───── Page excerpt

How did they work that one out?

More sheep than people - that always crops up. OK for sheep lovers I suppose but although I adore them all, my love of animals concentrates on dogs, cats, horses and especially donkeys.

Still, millions of sheep have to be a plus point, especially if you don’t like crowds.

The wonderful views. I can’t argue this one . I feed off them daily.










The lack of crime. Another truism. How lucky we are. There is crime of course but it is low scale and we feel relatively safe wherever we go.

I don’t remember the rest of the happiness-inducing delights of Powys as, even though it was Saturday, I had to get up and get ready for work but I can make my own list for sure.

I put it out of my mind but the subject cropped up in the library when one of my borrowers brought it up. This lady is a favourite of mine, a Welsh woman of 83 going on 30 who I see as a kind of role model, such is her zest for life. Her intelligence and energy are outstanding. She is always off here there and everywhere, looks years younger than her age, is still feisty, still drives, maintains quite a large house, gardens, belongs to all the town’s clubs etc but enjoys her own company too (she is a widow and has been for quite a few years). She is an ex-teacher and was originally from South Wales. I have recently helped her to set up an email address and taught her how to use Google Earth so she can both communicate with and see where her daughter is living in Los Angeles.

I have digressed again, whoops.

Anyway P, this lovely lady, told me that Hay-on-Wye had ‘taken over’ the results of this ‘happiness’’ survey, had jumped on the bandwagon and made their town the happiest place in Britain. Clever old Hay I say. But it really is the whole of Powys and not just that dear little town.

M and I went to Hay yesterday after my usual quick 1000 on a raft Saturday lunch. (beans on toast). M wanted to buy a few more Jeffery Farnol books and there is a shop in Hay with a whole section.

And the sun shone and there was no rain. Hallelujah!

Hay always makes me happy, it has to be said and if you’ve never been there it’s more than worth a visit, especially if you are a bibliophile like me.

While M browsed Farnol I scoured the poetry section and struck lucky finding two Kerry poets I love: Gabriel Fitzmaurice and Michael Fanning. Too cheap to miss, I spoilt myself.



An Old Man and His Joy

Today I saw pain’s beauty
In an old man and his joy -
His brain-damaged grandson.

──────────

> _Challenge 1_:
Answer these about the Powys blog post:
(a) How old is the library borrower referred to as P?
(b) What did M want to buy in Hay?
(c) Which two Kerry poets did the writer find in the poetry section?
> _Challenge 2_:
Carry on the Powys blog post from its last line.
The items that come next have no connection to the Powys blog post.

───── Dataset excerpts

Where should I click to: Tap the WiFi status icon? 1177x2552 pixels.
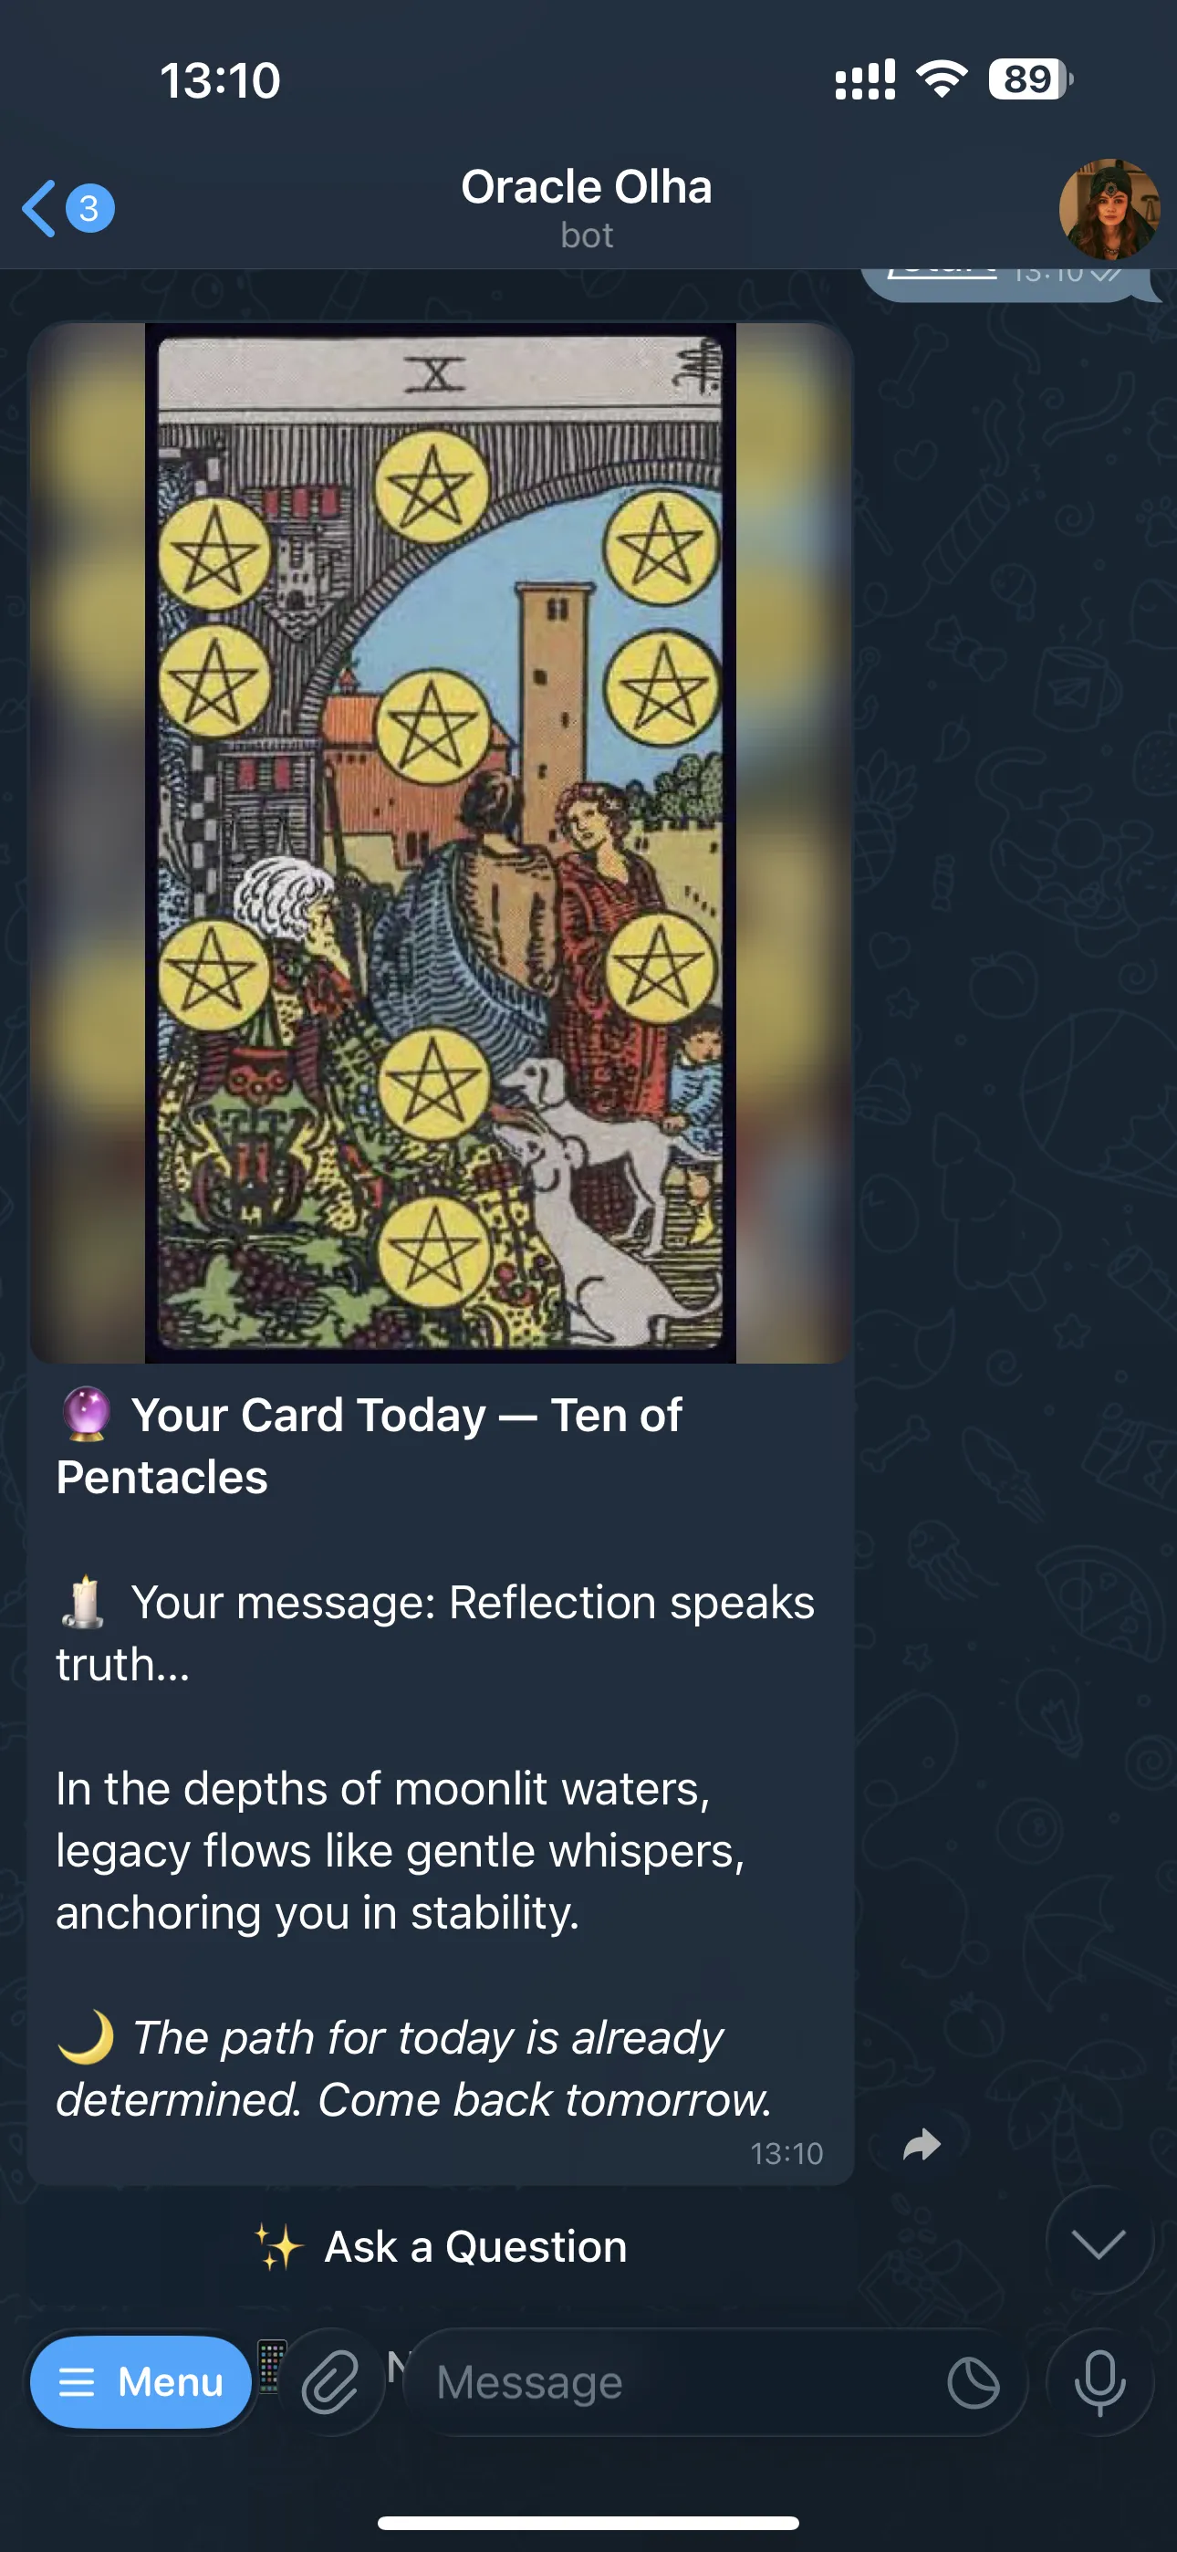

──────────
───── Dataset excerpts

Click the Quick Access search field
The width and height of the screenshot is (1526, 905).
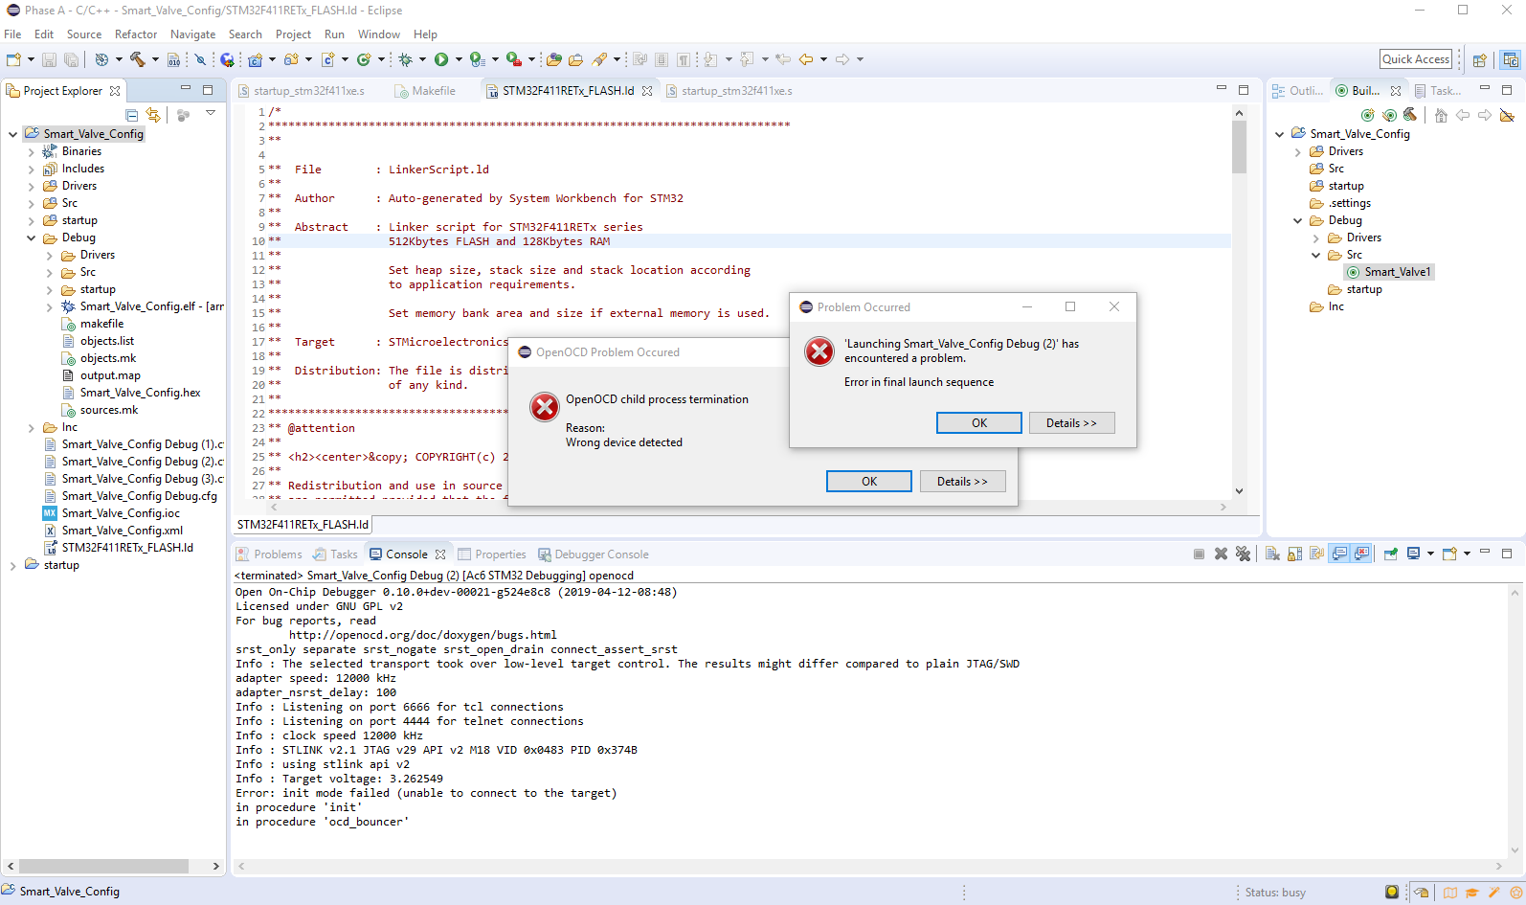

──────────
───── Dataset excerpts

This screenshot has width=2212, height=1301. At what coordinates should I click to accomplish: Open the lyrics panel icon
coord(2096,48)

──────────

> _Expected output 1_:
(a) 83
(b) A few more Jeffery Farnol books
(c) Gabriel Fitzmaurice and Michael Fanning

> _Expected output 2_:
(For years I’d passed them by;

The old man would support him
And clap his grandson’s hands,
But I had no children then
And didn’t understand).

Propped up, protected in the old man’s arms,
The boy shambled down the street,
And while he gave no smile, no sign
(Nothing that I could see),

I felt the care between them.
Though life needs anodyne,
I’m grateful for this beauty.
I suffer it as mine.

Gabriel Fitzmaurice.



Then I did the wrong thing - I went into a favourite clothes shop because they had a sale on. I was immediately drawn to a shirt and matching skirt. I have a weakness for gingham and everything was half-price. I was only going to buy the shirt and not the skirt but, for once, M was interested and actually encouraged me to buy both. (This is a first!). He even chatted to the lady in the shop about how the two items could be worn separately and would go with other things. He was even suggesting colours they would go with, frightening stuff, this is most unusual behaviour for M, or any man don’t you think?






The shirt and skirt.

(Not shown well, you can hardly make out the cotton gingham and it has come out far too pink, it is more on the reddish side in reality. Apart from that though it's fine...... :-)


You might think that I am forever buying clothes, especially with the recent acquisition of THE Purple Coat, but it could not be further from the truth. I usually have to be egged on, by my daughter usually or a friend. But Hay has such wonderful shops - it is best to go at sale time though as they are not cheap.

We stopped off at a favourite garden centre on the way home and topped up with compost (three bags for a tenner) and I bought winter pansies (purple of course) and some winter heathers to plant in my old Belfast sink which is now in the garden. I will post a photo when it is planted.

And we bought four more solar lights, tallish ones. My artistic brother’s idea was to put one each side of the river - why didn’t I think of that? These lights are so fantastic, I love their gentle blue-white glow.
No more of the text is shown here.